> BRIEF A
Decide whether each statement below agrees with the passage on Texas firearm deaths and gun laws. Answer yes or no for each and quote the deciding words from the passage. (i) The 2021 law lets Texans carry handguns without a license or training. (ii) Most firearm deaths in Texas are accidents. (iii) Texas lawmakers passed fewer than 50 bills loosening firearm rules over the last two decades.
> BRIEF B
Write the next few sentences of the passage on Texas firearm deaths and gun laws, beginning after its final sentence.

> GIVEN PASSAGE
*** Block opens ***
New article in the Texas Tribune describes how as Texas has accelerated efforts to ease access to guns, deaths from firearms have increased.
https://www.texastribune.org/2023/05/10/texas-gun-fatalities-laws/
Deaths from firearms in Texas — the vast majority of them suicides or homicides — have continued rising in Texas, reaching levels not seen in almost three decades.
At the same time, Texas relaxed its gun laws in a decadeslong push to expand Second Amendment rights in the state, most recently in 2021 when Gov. Greg Abbott signed what Republicans called a “constitutional carry” bill into law, allowing Texans to carry handguns without a license or training.
Texas lawmakers have approved more than 100 bills that loosened regulations on firearms over the last two decades, from blocking campus “zero tolerance” policies that expelled gun-carrying students to preventing hotels from restricting handguns, according to data compiled by ProPublica and The Texas Tribune.
*** Block closes ***
> COLLECTED DATA
*** Block opens ***
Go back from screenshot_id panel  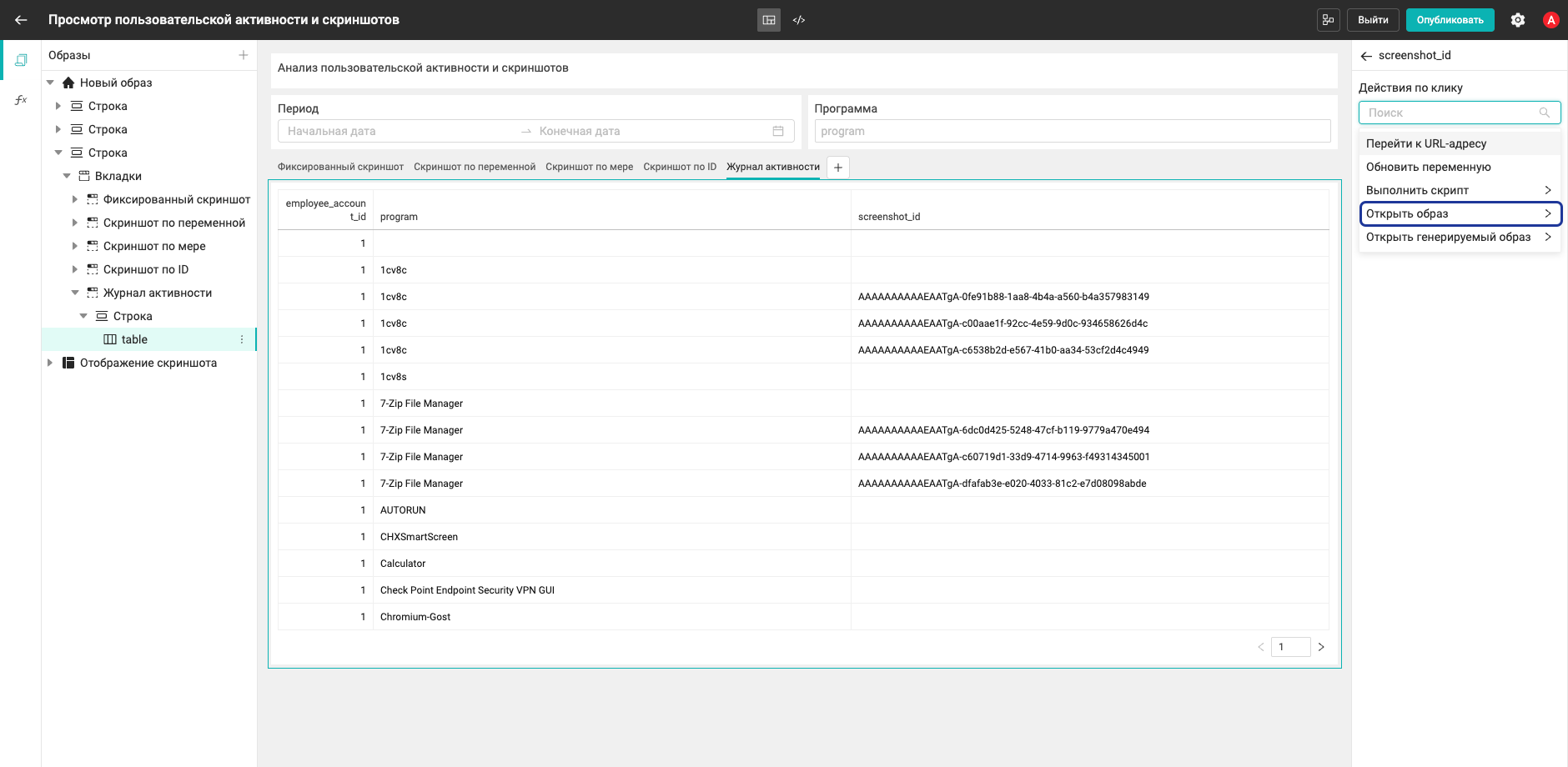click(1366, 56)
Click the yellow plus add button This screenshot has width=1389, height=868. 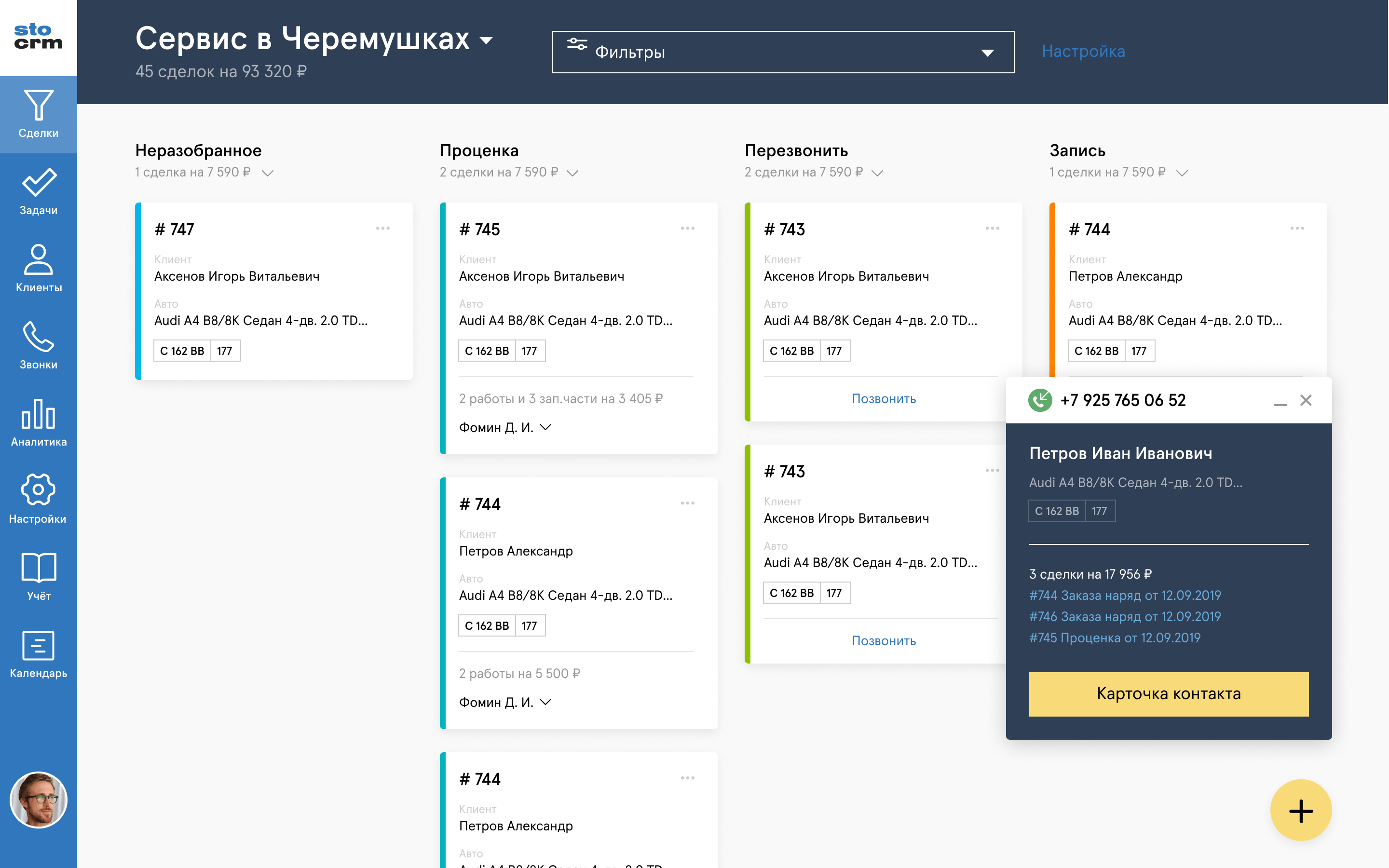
*** Block closes ***
> WRITTEN REPLY A
(i) Yes: "allowing Texans to carry handguns without a license or training"
(ii) No: "the vast majority of them suicides or homicides"
(iii) No: "Texas lawmakers have approved more than 100 bills that loosened regulations on firearms over the last two decades"

> WRITTEN REPLY B
U.S. Centers for Disease Control and Prevention data shows that deaths from firearms in Texas generally began to increase about two decades ago after a dramatic decline in the 1990s. There were 15 deaths by firearms per 100,000 people in Texas in 2021, a 50% jump from 1999 when there were on average 10 deaths by firearms per 100,000 people. Over the same period, firearm-related homicides rose 66% and suicides involving firearms rose 40%.